Arrange the lines from the one holding "coordinates (524, 836)." through the end of the records, both included, as a Markdown table with the columns Row and Line Text. Number the rows and skip any blank lines.

....................

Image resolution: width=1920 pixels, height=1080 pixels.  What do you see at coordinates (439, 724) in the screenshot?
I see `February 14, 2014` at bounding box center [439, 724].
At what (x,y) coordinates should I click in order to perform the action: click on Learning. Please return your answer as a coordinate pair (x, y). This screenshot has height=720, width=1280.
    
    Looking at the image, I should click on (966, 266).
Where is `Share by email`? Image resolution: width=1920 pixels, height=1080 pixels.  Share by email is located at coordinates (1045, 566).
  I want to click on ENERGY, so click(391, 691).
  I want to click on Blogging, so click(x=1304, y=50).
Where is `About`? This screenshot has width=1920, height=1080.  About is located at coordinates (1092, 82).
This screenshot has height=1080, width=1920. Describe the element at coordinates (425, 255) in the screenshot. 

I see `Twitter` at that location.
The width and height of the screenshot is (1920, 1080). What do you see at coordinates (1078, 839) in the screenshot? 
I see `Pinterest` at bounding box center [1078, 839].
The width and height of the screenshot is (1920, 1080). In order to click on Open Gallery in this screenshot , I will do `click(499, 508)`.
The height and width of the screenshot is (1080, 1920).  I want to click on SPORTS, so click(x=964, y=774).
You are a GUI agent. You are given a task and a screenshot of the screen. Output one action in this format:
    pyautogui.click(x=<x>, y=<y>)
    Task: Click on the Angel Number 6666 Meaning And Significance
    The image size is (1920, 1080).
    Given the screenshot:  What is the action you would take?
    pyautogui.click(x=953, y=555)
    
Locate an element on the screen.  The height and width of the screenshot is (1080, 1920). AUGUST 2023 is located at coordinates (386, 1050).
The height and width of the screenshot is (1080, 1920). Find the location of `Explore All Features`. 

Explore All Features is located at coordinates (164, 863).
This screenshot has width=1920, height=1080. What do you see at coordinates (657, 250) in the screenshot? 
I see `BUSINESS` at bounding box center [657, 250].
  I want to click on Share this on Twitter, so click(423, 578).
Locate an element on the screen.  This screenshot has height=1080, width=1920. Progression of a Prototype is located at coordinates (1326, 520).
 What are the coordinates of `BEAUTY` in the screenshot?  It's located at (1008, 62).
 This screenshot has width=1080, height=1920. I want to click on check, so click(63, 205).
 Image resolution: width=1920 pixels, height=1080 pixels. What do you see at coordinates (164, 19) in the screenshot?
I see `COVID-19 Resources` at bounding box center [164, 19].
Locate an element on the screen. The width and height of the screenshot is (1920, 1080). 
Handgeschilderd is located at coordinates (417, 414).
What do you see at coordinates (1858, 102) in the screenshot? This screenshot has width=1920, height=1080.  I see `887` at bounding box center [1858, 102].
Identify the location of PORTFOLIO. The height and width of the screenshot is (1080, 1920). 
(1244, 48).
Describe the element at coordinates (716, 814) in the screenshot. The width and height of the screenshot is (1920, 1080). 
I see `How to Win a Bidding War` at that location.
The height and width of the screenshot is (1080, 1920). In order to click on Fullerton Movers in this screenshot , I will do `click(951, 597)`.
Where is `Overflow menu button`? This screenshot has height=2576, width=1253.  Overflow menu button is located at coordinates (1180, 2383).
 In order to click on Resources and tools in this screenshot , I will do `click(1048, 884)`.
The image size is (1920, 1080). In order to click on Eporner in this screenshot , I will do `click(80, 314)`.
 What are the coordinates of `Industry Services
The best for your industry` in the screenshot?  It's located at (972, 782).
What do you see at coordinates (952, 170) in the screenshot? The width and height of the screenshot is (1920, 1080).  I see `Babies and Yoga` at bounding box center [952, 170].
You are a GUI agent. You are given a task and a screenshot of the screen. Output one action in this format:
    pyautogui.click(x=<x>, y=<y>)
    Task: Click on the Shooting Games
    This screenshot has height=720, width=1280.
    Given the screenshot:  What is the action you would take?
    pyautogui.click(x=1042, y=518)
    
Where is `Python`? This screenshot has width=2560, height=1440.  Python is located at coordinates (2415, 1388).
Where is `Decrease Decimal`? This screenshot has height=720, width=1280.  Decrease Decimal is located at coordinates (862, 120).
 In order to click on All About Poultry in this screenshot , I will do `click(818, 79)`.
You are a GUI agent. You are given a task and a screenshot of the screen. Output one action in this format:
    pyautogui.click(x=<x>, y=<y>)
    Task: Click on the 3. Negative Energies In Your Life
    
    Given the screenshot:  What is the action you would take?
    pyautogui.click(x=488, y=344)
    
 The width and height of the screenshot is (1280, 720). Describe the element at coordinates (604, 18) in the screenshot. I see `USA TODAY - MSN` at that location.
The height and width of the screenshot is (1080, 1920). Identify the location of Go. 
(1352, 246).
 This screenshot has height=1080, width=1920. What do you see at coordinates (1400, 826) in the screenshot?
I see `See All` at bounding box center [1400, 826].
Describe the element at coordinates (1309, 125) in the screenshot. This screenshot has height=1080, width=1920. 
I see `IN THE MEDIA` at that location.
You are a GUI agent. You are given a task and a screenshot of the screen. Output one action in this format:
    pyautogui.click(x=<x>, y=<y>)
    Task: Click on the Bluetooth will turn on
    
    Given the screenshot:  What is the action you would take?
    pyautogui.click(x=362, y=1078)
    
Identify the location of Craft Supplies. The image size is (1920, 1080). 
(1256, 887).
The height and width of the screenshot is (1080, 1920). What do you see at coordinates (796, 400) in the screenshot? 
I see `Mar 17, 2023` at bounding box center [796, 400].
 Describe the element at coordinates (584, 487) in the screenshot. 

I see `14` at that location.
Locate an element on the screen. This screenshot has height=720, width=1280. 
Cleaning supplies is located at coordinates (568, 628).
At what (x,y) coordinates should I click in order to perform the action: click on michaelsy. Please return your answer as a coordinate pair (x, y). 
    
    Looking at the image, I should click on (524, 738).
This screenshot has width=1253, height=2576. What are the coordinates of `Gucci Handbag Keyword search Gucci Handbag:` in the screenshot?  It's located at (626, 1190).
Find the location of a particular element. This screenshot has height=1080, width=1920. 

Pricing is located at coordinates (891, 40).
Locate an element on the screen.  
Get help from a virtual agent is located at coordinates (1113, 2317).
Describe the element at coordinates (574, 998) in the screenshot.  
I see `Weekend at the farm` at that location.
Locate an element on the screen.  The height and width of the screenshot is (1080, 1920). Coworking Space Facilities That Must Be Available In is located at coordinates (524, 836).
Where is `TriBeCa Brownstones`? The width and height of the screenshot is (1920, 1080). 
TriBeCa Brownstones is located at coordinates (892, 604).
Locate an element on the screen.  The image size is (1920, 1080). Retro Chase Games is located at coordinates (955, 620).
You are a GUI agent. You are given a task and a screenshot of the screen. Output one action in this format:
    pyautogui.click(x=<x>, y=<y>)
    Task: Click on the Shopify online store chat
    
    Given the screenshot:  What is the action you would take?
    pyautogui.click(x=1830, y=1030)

....................

● **Expected output**:
| Row | Line Text |
|---|---|
| 1 | Locate an element on the screen.  The height and width of the screenshot is (1080, 1920). Coworking Space Facilities That Must Be Available In is located at coordinates (524, 836). |
| 2 | Where is `TriBeCa Brownstones`? The width and height of the screenshot is (1920, 1080).  |
| 3 | TriBeCa Brownstones is located at coordinates (892, 604). |
| 4 | Locate an element on the screen.  The image size is (1920, 1080). Retro Chase Games is located at coordinates (955, 620). |
| 5 | You are a GUI agent. You are given a task and a screenshot of the screen. Output one action in this format: |
| 6 |     pyautogui.click(x=<x>, y=<y>) |
| 7 |     Task: Click on the Shopify online store chat |
| 8 |     Given the screenshot:  What is the action you would take? |
| 9 |     pyautogui.click(x=1830, y=1030) |